Automatic localization and correction of line segmentation errors 自动定位和修正线段错误

DAR '12

Pub Date : 2012-12-16 DOI: 10.1145/2432553.2432555

Anand Mishra, Naveen Sankaran, Viresh Ranjan, C. V. Jawahar

Text line segmentation is a basic step in any OCR system. Its failure deteriorates the performance of OCR engines. This is especially true for the Indian languages due to the nature of scripts. Many segmentation algorithms are proposed in literature. Often these algorithms fail to adapt dynamically to a given page and thus tend to yield poor segmentation for some specific regions or some specific pages. In this work we design a text line segmentation post processor which automatically localizes and corrects the segmentation errors. The proposed segmentation post processor, which works in a "learning by examples" framework, is not only independent to segmentation algorithms but also robust to the diversity of scanned pages. We show over 5% improvement in text line segmentation on a large dataset of scanned pages for multiple Indian languages.

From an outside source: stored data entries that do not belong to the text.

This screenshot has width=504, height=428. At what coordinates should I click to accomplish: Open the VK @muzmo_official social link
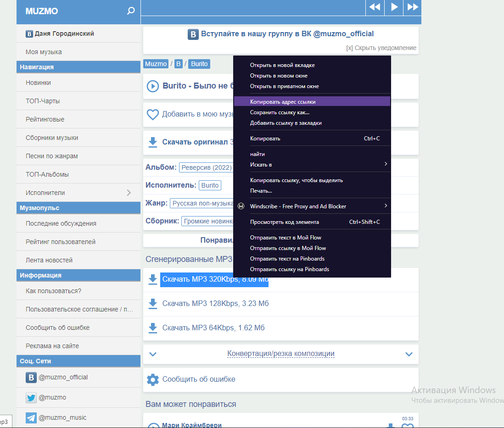point(57,377)
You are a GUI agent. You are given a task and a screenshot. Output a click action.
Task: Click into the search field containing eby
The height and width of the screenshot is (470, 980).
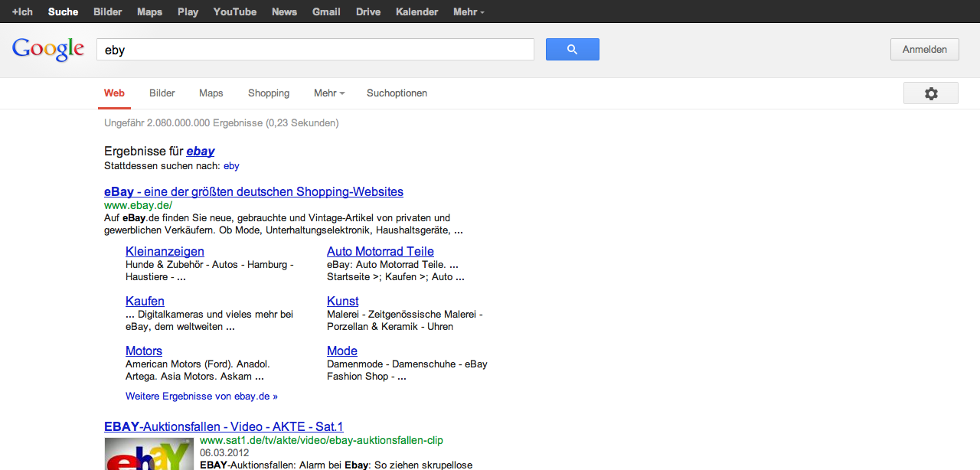coord(314,50)
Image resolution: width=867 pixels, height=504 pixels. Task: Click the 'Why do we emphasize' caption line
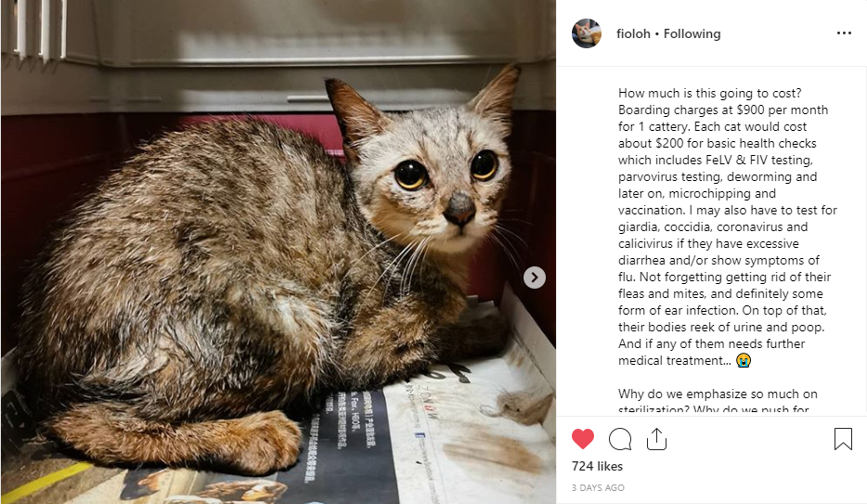tap(718, 394)
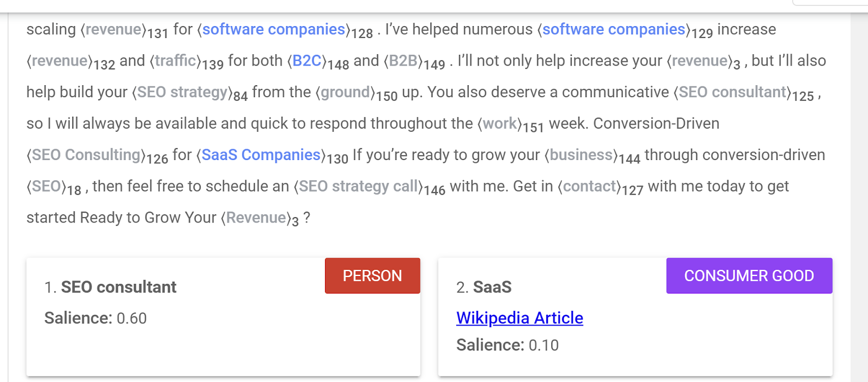Click the software companies entity numbered 128
The height and width of the screenshot is (382, 868).
coord(273,29)
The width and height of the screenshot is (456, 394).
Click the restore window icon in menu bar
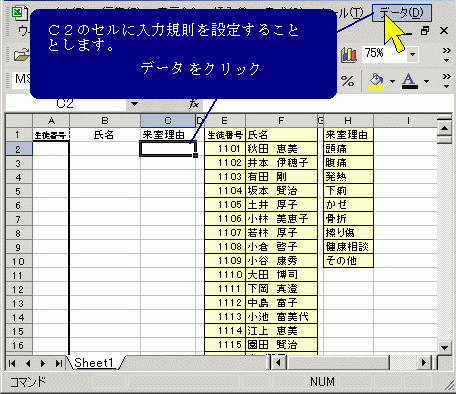coord(425,31)
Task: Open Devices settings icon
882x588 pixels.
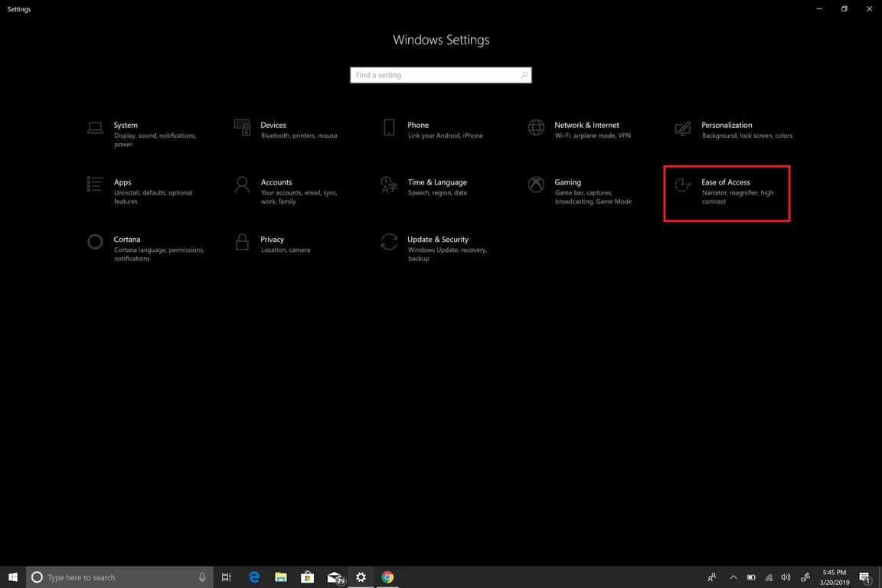Action: [x=242, y=127]
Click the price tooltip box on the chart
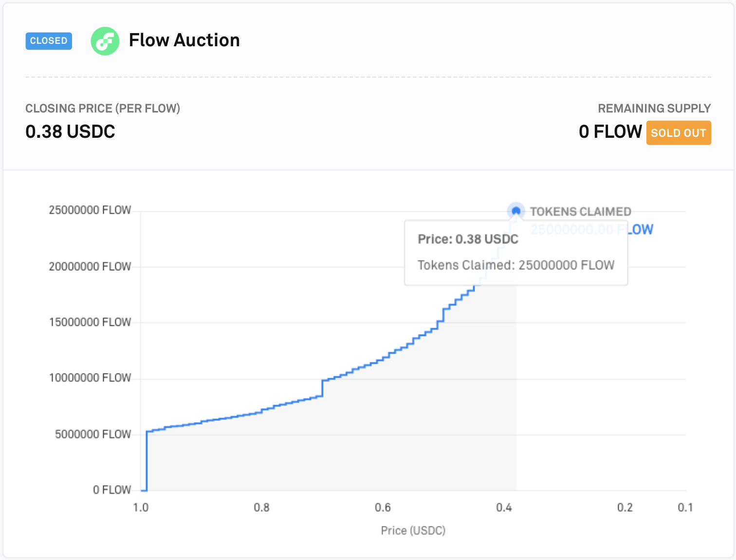The height and width of the screenshot is (560, 736). [516, 252]
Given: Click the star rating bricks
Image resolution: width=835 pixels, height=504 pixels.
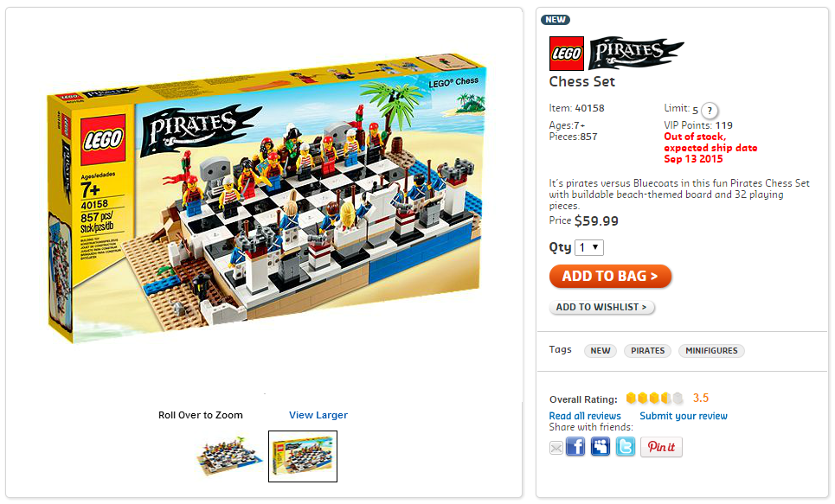Looking at the screenshot, I should [x=654, y=398].
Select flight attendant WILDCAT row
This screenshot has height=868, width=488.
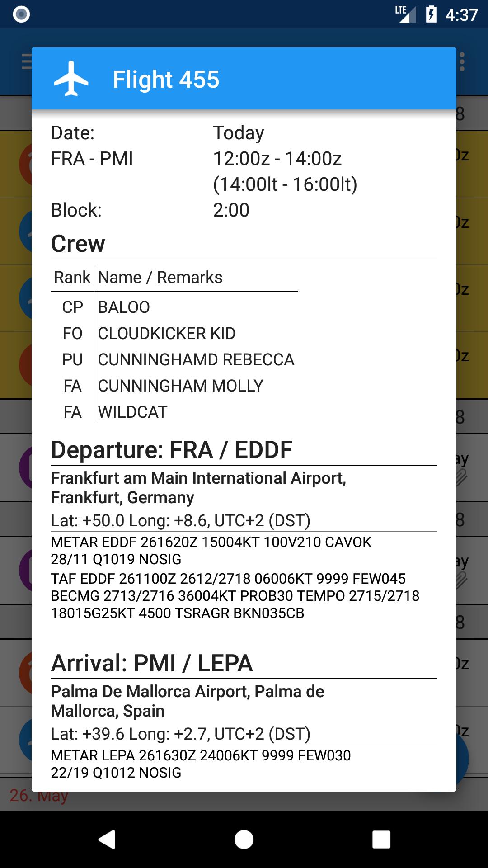[x=174, y=412]
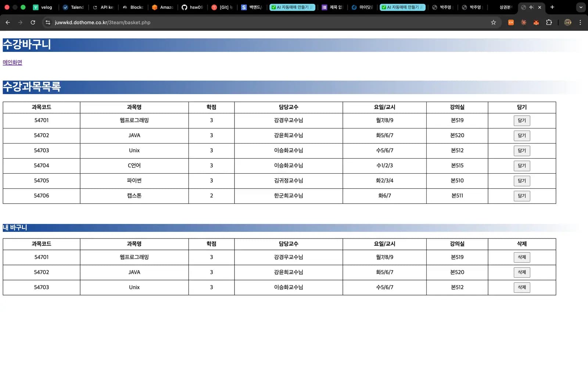Delete Unix from my basket
Screen dimensions: 588x368
522,288
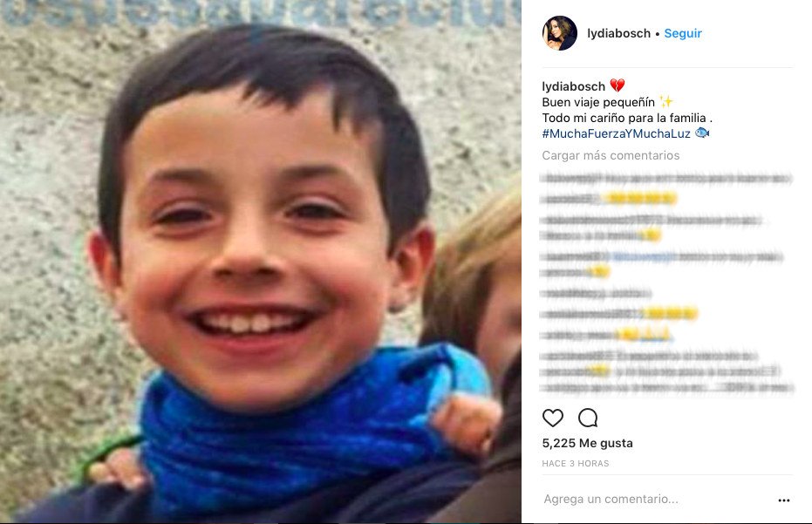This screenshot has width=812, height=524.
Task: Follow the account with Seguir
Action: pyautogui.click(x=683, y=33)
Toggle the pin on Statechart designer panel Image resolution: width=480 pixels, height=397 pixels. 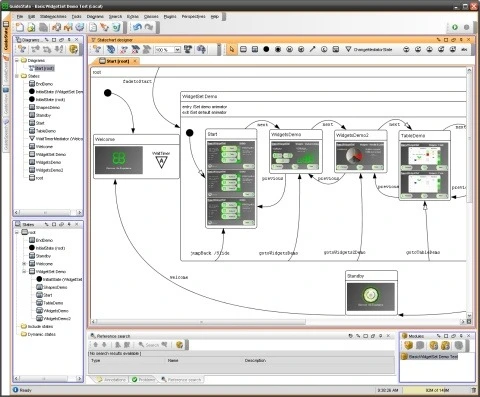(x=461, y=39)
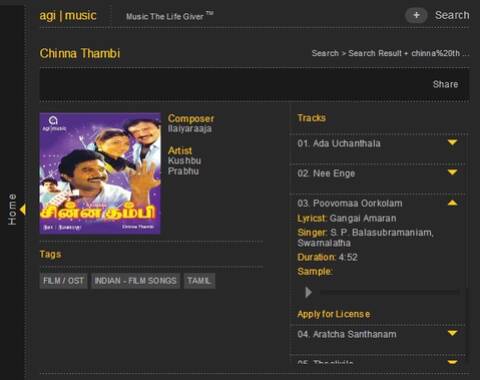Select the TAMIL tag
The width and height of the screenshot is (480, 380).
[199, 281]
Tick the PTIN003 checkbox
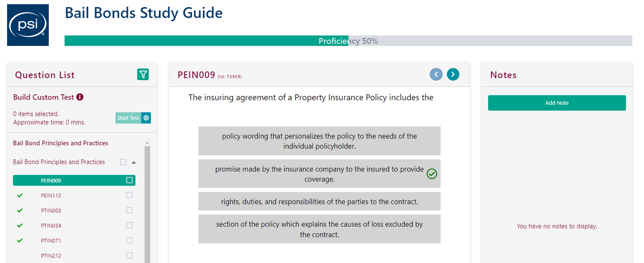644x263 pixels. [x=129, y=211]
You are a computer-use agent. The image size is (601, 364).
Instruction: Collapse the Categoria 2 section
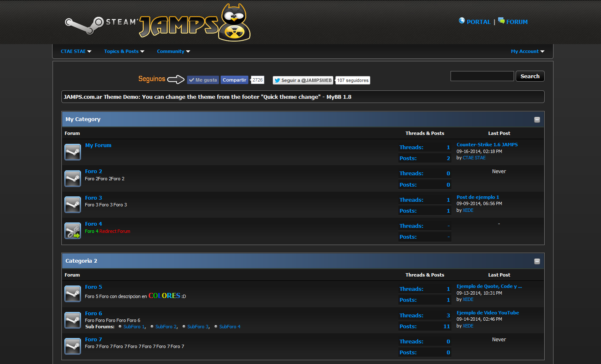537,261
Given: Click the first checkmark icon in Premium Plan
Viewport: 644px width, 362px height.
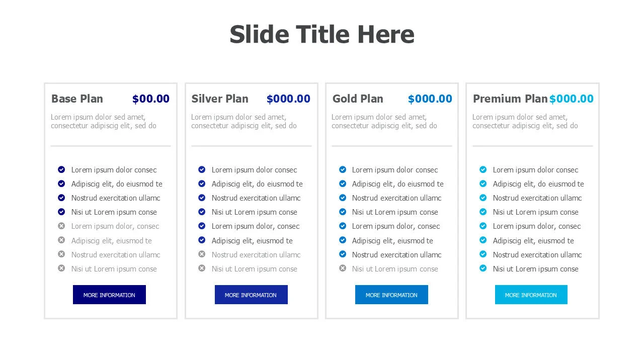Looking at the screenshot, I should click(x=483, y=169).
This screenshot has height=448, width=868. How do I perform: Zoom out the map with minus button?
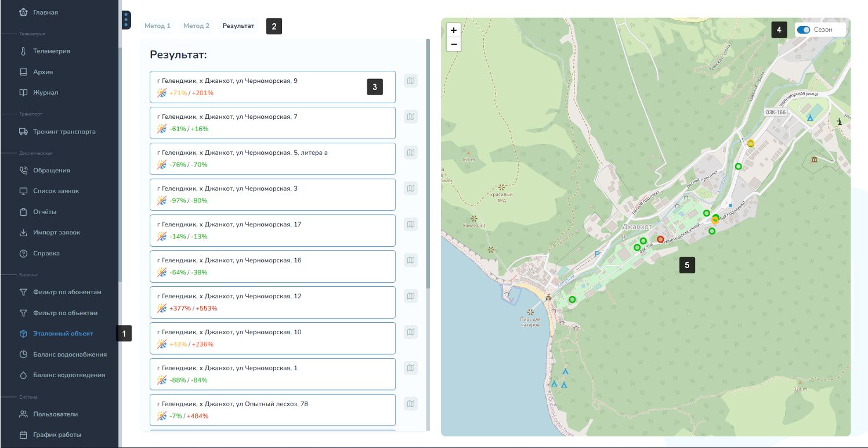tap(454, 44)
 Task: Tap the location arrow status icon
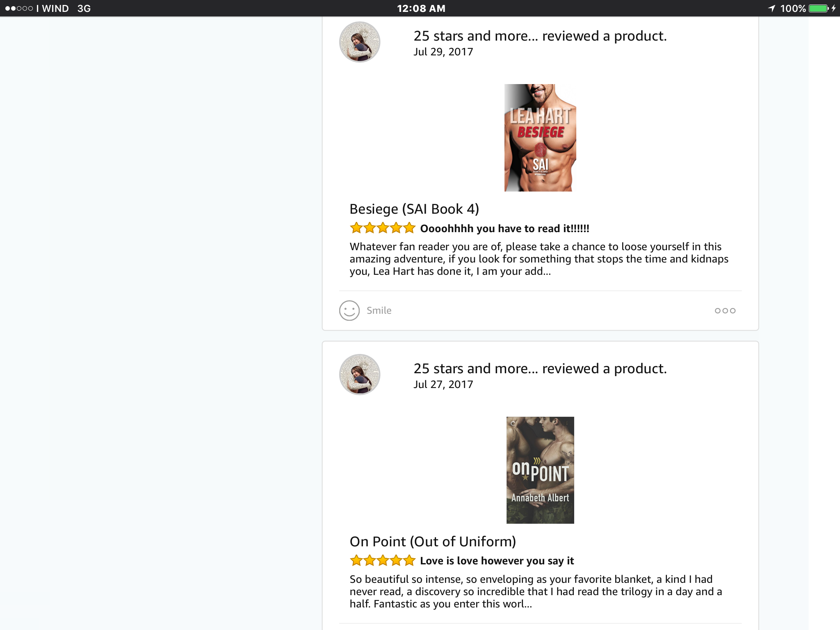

文本线分割是任何OCR系统的基本步骤。它的失效降低了OCR发动机的性能。由于文字的性质，印度语言尤其如此。文献中提出了许多分割算法。通常，这些算法不能动态地适应给定的页面，因此往往对某些特定区域或某些特定页面产生较差的分割。本文设计了一种文本行分割后置处理器，可以自动定位和修正文本行分割错误。所提出的分割后处理器在“样例学习”框架下工作，不仅独立于分割算法，而且对扫描页面的多样性具有鲁棒性。我们在多个印度语言的扫描页面的大型数据集上显示了超过5%的文本行分割改进。

引用次数: 1

Lightweight user-adaptive handwriting recognizer for resource constrained handheld devices 轻量级用户自适应手写识别器，用于资源受限的手持设备

DAR '12

Pub Date : 2012-12-16 DOI: 10.1145/2432553.2432574

D. Dutta, Aruni Roy Chowdhury, U. Bhattacharya, S. K. Parui

Here, we present our recent attempt to develop a lightweight handwriting recognizer suitable for resource constrained handheld devices. Such an application requires real-time recognition of handwritten characters produced on their touchscreens. The proposed approach is well suited for minimal user-lag on devices having only limited computing power in sharp contrast to standard laptops or desktop computers. Moreover, the approach is user-adaptive in the sense that it can adapt through user corrections to wrong predictions. With an increasing number of interactive corrections by the user, the recognition accuracy improves significantly. An input stroke is first re-sampled generating a fixed small number of sample points such that at most two critical points (points corresponding to high curvature) are preserved. We use their x- and y-coordinates as the feature vector and do not compute any other high-level feature vector. The squared Mahalanobis distance is used to identify each stroke of the input sample as one of several stroke categories pre-determined based on a large pool of training samples. The inverted covariance matrix and mean vector for a stroke class that are required for computing the Mahalanobis distance are pre-calculated and stored as Serialized Objects on the SD card of the device. A Look-Up Table (LUT) of stroke combinations as keys and corresponding character class as values is used for the final Unicode character output. In case of an incorrect character output, user corrections are used to automatically update the LUT adapting to the user's particular handwriting style.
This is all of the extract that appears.